I feel a little guilty about stopping to photograph this front door as I walk past. It belongs to one of the houses facing Tunbridge Wells common. It is like snapping a person unaware, a sort of intrusion. But the door captures some of the elegance of Tunbridge Wells, a spa town, the heart of which was built mostly in the seventeenth and eighteenth centuries. Before the spring of rusty water (it has a high iron content), which attracted visitors in search of its supposed medicinal qualities was discovered in 1606, there was no town or village here.

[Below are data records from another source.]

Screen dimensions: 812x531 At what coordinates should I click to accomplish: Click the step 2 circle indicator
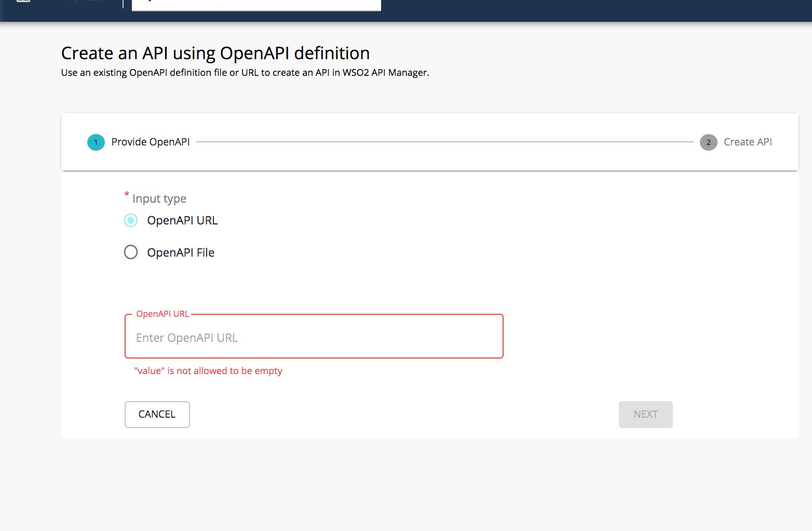tap(708, 142)
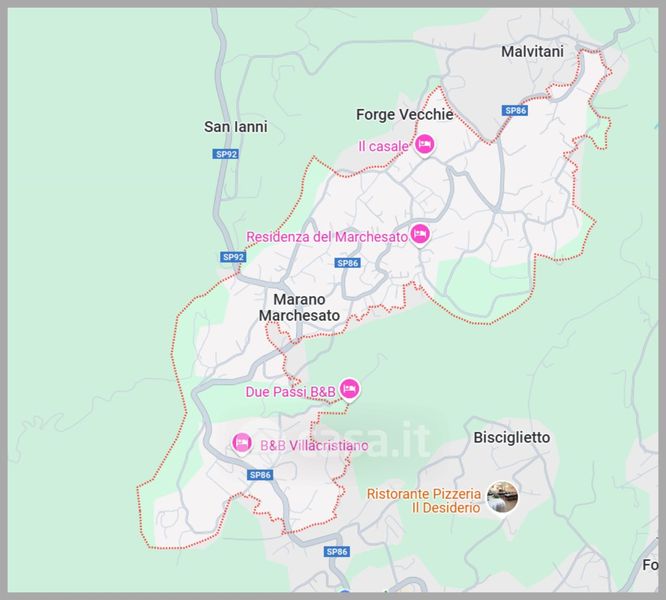Click the bottom-most SP86 road shield
666x600 pixels.
click(336, 552)
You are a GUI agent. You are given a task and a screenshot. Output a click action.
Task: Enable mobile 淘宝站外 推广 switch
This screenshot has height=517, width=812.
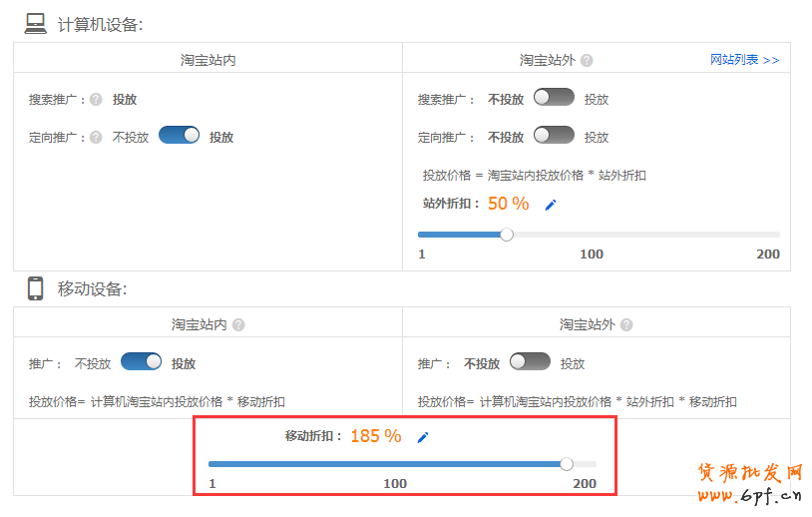[x=530, y=362]
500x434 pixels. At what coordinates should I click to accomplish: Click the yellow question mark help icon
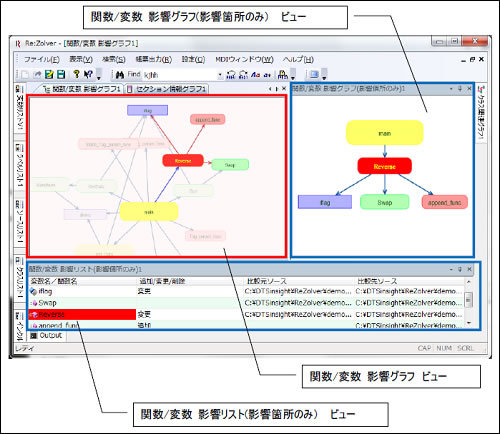coord(76,74)
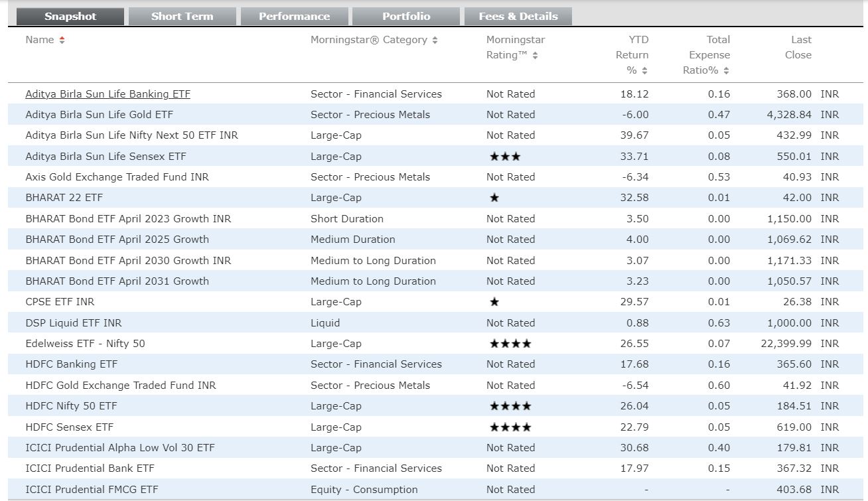Open BHARAT Bond ETF April 2025 Growth
Screen dimensions: 868x501
117,240
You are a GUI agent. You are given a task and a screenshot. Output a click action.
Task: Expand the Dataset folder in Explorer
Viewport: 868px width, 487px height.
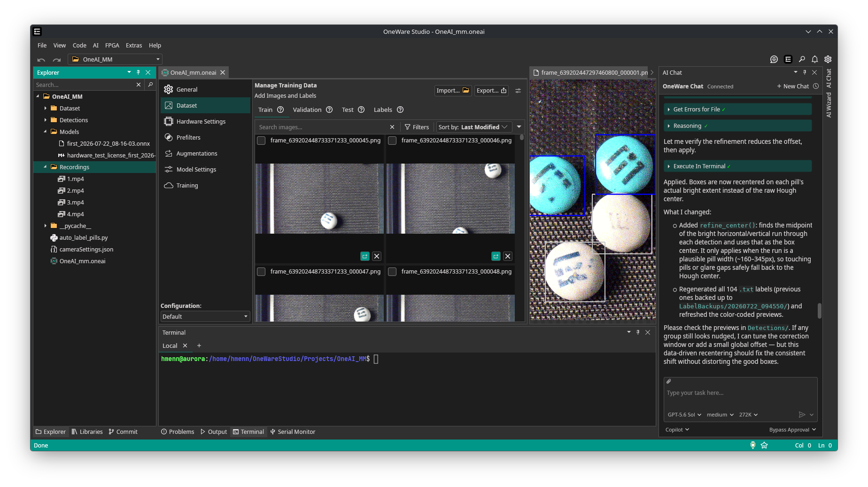click(46, 108)
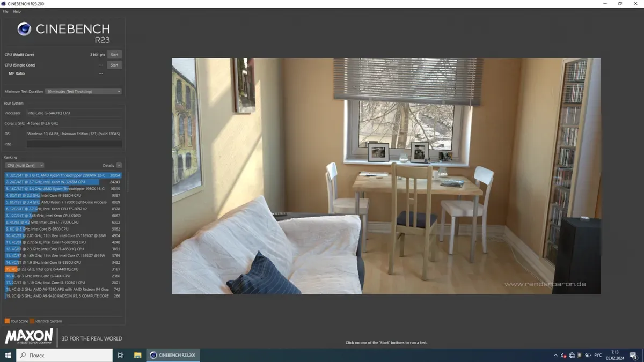Open File Explorer from the taskbar
The height and width of the screenshot is (362, 644).
(x=137, y=355)
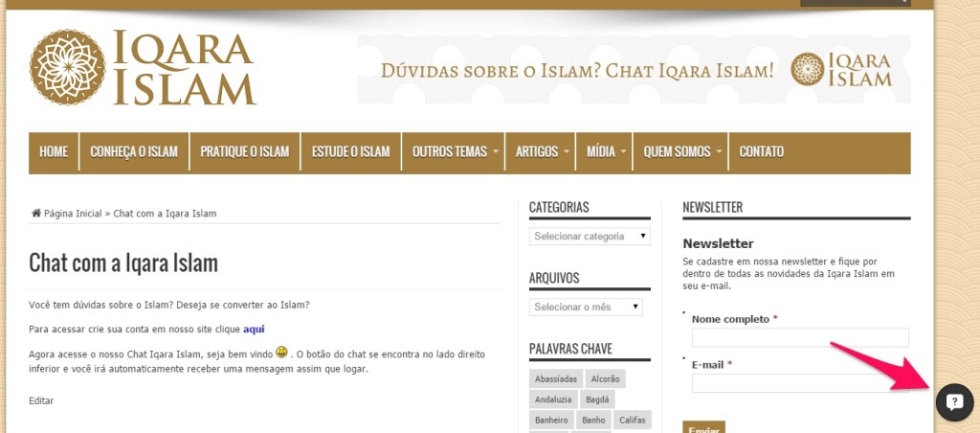This screenshot has width=980, height=433.
Task: Click the Iqara Islam logo
Action: coord(143,67)
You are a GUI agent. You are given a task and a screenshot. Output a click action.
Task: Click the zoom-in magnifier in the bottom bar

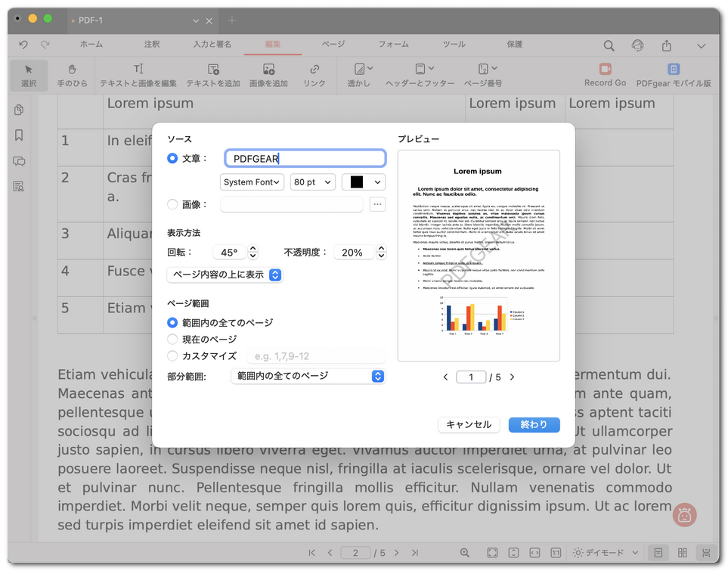click(465, 553)
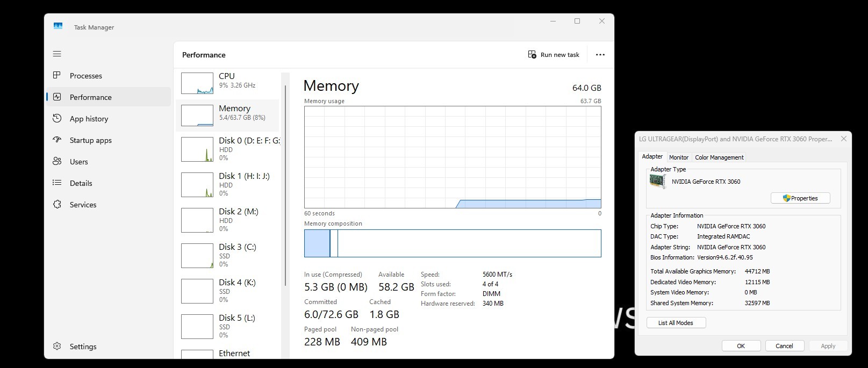This screenshot has width=868, height=368.
Task: Click the performance list vertical scrollbar
Action: [x=285, y=185]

Clive James, in his 10 minute talk on Radio 4 this morning, made me laugh out loud. A slightly bitter laugh. Describing his study, he admitted to feeling compelled sometimes to replace a book which he knows he possesses and is somewhere on his over crowded shelves, but which he cannot find, when he urgently needs it. It is something, which I have had reluctantly to do from time to time. However, it has its compensations. When I find the duplicate copy, I can have the satisfaction of presenting it to a deserving person.

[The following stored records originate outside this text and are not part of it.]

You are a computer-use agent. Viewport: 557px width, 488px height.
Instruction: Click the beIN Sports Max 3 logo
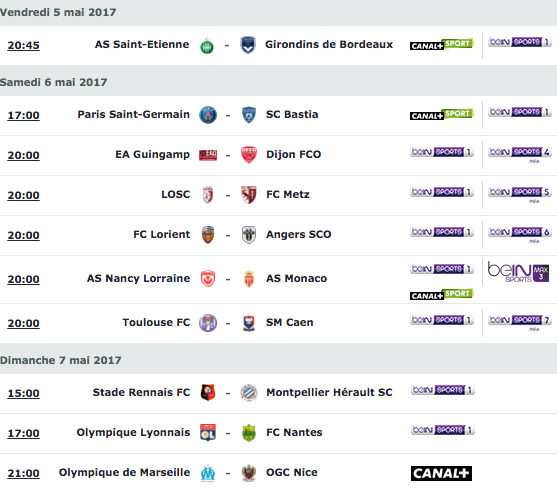(518, 273)
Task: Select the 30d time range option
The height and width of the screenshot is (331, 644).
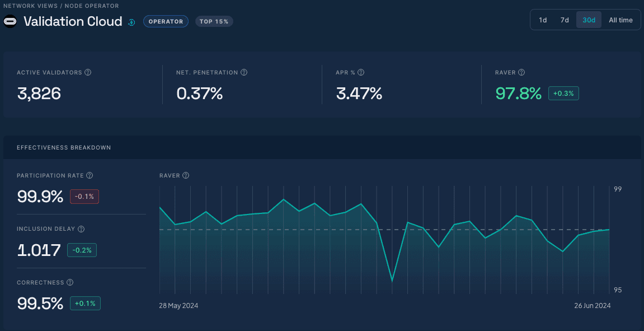Action: (589, 20)
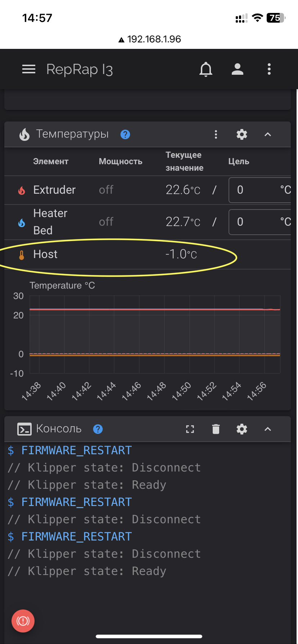Open the top-right overflow menu

coord(269,69)
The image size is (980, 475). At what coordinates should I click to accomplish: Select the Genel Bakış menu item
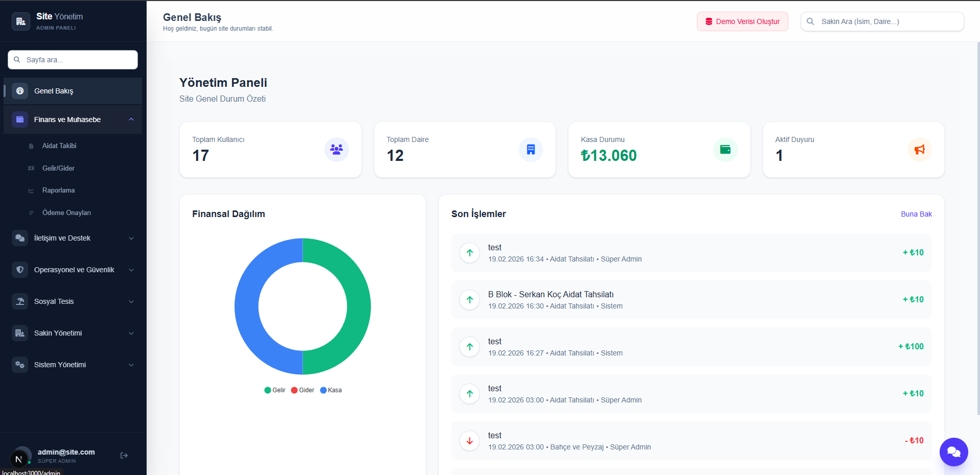pos(73,91)
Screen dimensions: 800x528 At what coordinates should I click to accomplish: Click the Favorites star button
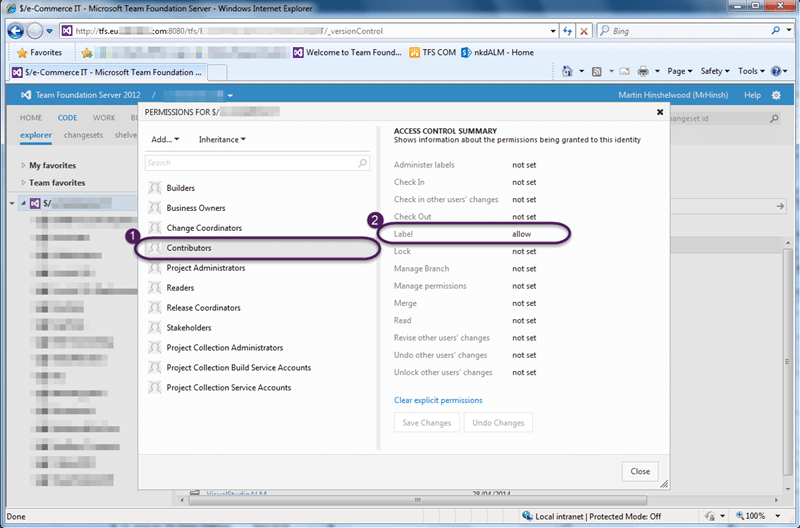(39, 53)
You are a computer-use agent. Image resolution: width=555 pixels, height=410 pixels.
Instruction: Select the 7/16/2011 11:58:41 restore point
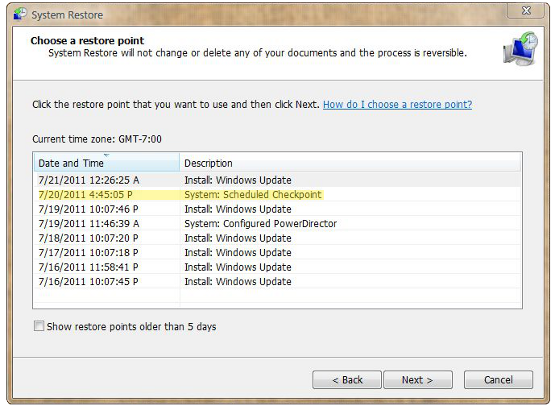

This morning, when I raise the blind of our bedroom window, I see mist behind the tulip tree. It masks the rising sun like a shade of fine porcelain. The hedge and lawns of the houses opposite are white with frost. We used, I suppose, to take mist and frost for granted before climate change set in, but now they tug at the heart, like something old and established that seems to be fading from our daily lives.